> **Task**:
Rewrite all of the rows below as a Markdown table with two columns, No and Line. Give each line its row number, and leave out blank lines.

> **Extracted records**:
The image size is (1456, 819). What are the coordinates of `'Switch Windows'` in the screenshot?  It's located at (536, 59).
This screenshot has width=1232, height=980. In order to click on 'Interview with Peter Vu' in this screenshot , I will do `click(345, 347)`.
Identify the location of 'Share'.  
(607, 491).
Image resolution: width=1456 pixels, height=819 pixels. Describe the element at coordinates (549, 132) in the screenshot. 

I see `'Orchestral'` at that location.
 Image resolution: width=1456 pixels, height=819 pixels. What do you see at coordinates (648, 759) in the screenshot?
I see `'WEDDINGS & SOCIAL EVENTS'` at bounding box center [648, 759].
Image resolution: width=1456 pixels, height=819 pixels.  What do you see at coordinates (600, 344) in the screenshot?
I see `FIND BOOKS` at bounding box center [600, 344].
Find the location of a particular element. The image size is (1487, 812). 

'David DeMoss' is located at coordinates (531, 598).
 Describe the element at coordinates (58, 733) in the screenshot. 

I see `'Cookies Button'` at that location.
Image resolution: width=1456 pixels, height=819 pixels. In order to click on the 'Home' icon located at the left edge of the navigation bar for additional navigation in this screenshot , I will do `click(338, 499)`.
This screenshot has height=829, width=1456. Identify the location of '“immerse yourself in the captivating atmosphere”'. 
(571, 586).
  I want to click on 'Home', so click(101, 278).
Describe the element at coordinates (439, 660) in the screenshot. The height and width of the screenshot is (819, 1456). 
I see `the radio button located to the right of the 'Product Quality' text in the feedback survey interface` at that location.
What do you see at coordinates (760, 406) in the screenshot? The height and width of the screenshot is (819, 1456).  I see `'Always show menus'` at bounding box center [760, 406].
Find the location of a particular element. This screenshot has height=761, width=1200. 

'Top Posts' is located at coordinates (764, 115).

> **Response**:
| No | Line |
|---|---|
| 1 | The image size is (1456, 819). What are the coordinates of `'Switch Windows'` in the screenshot?  It's located at (536, 59). |
| 2 | This screenshot has width=1232, height=980. In order to click on 'Interview with Peter Vu' in this screenshot , I will do `click(345, 347)`. |
| 3 | Identify the location of 'Share'.   |
| 4 | (607, 491). |
| 5 | Image resolution: width=1456 pixels, height=819 pixels. Describe the element at coordinates (549, 132) in the screenshot.  |
| 6 | I see `'Orchestral'` at that location. |
| 7 |  Image resolution: width=1456 pixels, height=819 pixels. What do you see at coordinates (648, 759) in the screenshot? |
| 8 | I see `'WEDDINGS & SOCIAL EVENTS'` at bounding box center [648, 759]. |
| 9 | Image resolution: width=1456 pixels, height=819 pixels.  What do you see at coordinates (600, 344) in the screenshot? |
| 10 | I see `FIND BOOKS` at bounding box center [600, 344]. |
| 11 | Find the location of a particular element. The image size is (1487, 812).  |
| 12 | 'David DeMoss' is located at coordinates (531, 598). |
| 13 |  Describe the element at coordinates (58, 733) in the screenshot.  |
| 14 | I see `'Cookies Button'` at that location. |
| 15 | Image resolution: width=1456 pixels, height=819 pixels. In order to click on the 'Home' icon located at the left edge of the navigation bar for additional navigation in this screenshot , I will do `click(338, 499)`. |
| 16 | This screenshot has height=829, width=1456. Identify the location of '“immerse yourself in the captivating atmosphere”'.  |
| 17 | (571, 586). |
| 18 |   I want to click on 'Home', so click(101, 278). |
| 19 | Describe the element at coordinates (439, 660) in the screenshot. The height and width of the screenshot is (819, 1456).  |
| 20 | I see `the radio button located to the right of the 'Product Quality' text in the feedback survey interface` at that location. |
| 21 | What do you see at coordinates (760, 406) in the screenshot? The height and width of the screenshot is (819, 1456).  I see `'Always show menus'` at bounding box center [760, 406]. |
| 22 | Find the location of a particular element. This screenshot has height=761, width=1200.  |
| 23 | 'Top Posts' is located at coordinates (764, 115). |